**数据集合**
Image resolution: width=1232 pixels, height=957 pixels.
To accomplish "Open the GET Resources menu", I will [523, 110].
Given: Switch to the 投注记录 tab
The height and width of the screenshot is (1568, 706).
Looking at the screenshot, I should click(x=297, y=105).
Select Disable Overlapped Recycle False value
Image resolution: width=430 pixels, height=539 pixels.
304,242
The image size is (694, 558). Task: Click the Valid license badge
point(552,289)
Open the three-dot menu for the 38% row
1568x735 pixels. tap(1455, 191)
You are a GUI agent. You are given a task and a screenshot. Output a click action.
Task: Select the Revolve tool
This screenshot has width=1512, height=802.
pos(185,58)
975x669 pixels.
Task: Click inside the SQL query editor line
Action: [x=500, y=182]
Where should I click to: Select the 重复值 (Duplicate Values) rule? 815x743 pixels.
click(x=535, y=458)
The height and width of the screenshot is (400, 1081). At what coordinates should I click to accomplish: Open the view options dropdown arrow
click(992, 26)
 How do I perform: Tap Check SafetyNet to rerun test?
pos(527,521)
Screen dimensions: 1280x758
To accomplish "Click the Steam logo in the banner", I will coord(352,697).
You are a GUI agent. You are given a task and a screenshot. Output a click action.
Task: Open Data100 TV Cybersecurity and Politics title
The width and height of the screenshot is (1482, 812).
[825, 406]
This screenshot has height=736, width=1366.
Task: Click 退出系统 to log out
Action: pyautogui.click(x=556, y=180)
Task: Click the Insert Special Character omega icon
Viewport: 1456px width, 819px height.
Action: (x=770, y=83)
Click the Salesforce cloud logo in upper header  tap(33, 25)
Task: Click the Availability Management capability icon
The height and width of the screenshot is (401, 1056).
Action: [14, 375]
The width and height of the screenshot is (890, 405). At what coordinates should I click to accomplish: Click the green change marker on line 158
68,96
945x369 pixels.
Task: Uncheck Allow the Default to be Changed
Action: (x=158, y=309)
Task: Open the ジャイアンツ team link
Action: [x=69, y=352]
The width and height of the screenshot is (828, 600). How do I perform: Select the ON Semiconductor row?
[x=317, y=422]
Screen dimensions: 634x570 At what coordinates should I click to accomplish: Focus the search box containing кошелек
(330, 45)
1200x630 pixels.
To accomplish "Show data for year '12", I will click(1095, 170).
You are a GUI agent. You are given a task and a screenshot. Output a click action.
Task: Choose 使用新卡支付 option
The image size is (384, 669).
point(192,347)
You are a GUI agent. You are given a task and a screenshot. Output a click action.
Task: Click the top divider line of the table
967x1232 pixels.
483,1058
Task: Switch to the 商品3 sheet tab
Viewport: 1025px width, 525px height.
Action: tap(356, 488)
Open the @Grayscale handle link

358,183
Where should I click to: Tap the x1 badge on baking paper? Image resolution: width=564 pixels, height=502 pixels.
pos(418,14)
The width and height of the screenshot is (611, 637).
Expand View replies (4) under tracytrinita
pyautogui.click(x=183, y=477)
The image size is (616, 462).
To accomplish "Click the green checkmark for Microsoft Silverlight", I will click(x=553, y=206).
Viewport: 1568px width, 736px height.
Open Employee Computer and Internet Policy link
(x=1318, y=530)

**给定题目**
把上面数据里的每一处“GUI agent”都改成“screen assistant”，其他内容一字不动，再把整份数据写一遍。

**任务答案**
Image resolution: width=1232 pixels, height=957 pixels.
To accomplish "Open the GET Resources menu", I will [523, 110].
Given: Switch to the 投注记录 tab
The height and width of the screenshot is (1568, 706).
Looking at the screenshot, I should click(x=297, y=105).
Select Disable Overlapped Recycle False value
Image resolution: width=430 pixels, height=539 pixels.
304,242
The image size is (694, 558). Task: Click the Valid license badge
point(552,289)
Open the three-dot menu for the 38% row
1568x735 pixels. tap(1455, 191)
You are a screen assistant. You are given a task and a screenshot. Output a click action.
Task: Select the Revolve tool
This screenshot has width=1512, height=802.
pos(185,58)
975x669 pixels.
Task: Click inside the SQL query editor line
Action: [x=500, y=182]
Where should I click to: Select the 重复值 (Duplicate Values) rule? 815x743 pixels.
click(x=535, y=458)
The height and width of the screenshot is (400, 1081). At what coordinates should I click to accomplish: Open the view options dropdown arrow
click(992, 26)
 How do I perform: Tap Check SafetyNet to rerun test?
pos(527,521)
Screen dimensions: 1280x758
To accomplish "Click the Steam logo in the banner", I will coord(352,697).
You are a screen assistant. You are given a task and a screenshot. Output a click action.
Task: Open Data100 TV Cybersecurity and Politics title
The width and height of the screenshot is (1482, 812).
[825, 406]
This screenshot has height=736, width=1366.
Task: Click 退出系统 to log out
Action: pyautogui.click(x=556, y=180)
Task: Click the Insert Special Character omega icon
Viewport: 1456px width, 819px height.
Action: (x=770, y=83)
Click the Salesforce cloud logo in upper header  tap(33, 25)
Task: Click the Availability Management capability icon
The height and width of the screenshot is (401, 1056).
Action: [14, 375]
The width and height of the screenshot is (890, 405). At what coordinates should I click to accomplish: Click the green change marker on line 158
68,96
945x369 pixels.
Task: Uncheck Allow the Default to be Changed
Action: (x=158, y=309)
Task: Open the ジャイアンツ team link
Action: [x=69, y=352]
The width and height of the screenshot is (828, 600). How do I perform: Select the ON Semiconductor row?
[x=317, y=422]
Screen dimensions: 634x570 At what coordinates should I click to accomplish: Focus the search box containing кошелек
(330, 45)
1200x630 pixels.
To accomplish "Show data for year '12", I will click(1095, 170).
You are a screen assistant. You are given a task and a screenshot. Output a click action.
Task: Choose 使用新卡支付 option
The image size is (384, 669).
point(192,347)
You are a screen assistant. You are given a task and a screenshot. Output a click action.
Task: Click the top divider line of the table
967x1232 pixels.
483,1058
Task: Switch to the 商品3 sheet tab
Viewport: 1025px width, 525px height.
Action: tap(356, 488)
Open the @Grayscale handle link

358,183
Where should I click to: Tap the x1 badge on baking paper? Image resolution: width=564 pixels, height=502 pixels.
pos(418,14)
The width and height of the screenshot is (611, 637).
Expand View replies (4) under tracytrinita
pyautogui.click(x=183, y=477)
The image size is (616, 462).
To accomplish "Click the green checkmark for Microsoft Silverlight", I will click(x=553, y=206).
Viewport: 1568px width, 736px height.
Open Employee Computer and Internet Policy link
(x=1318, y=530)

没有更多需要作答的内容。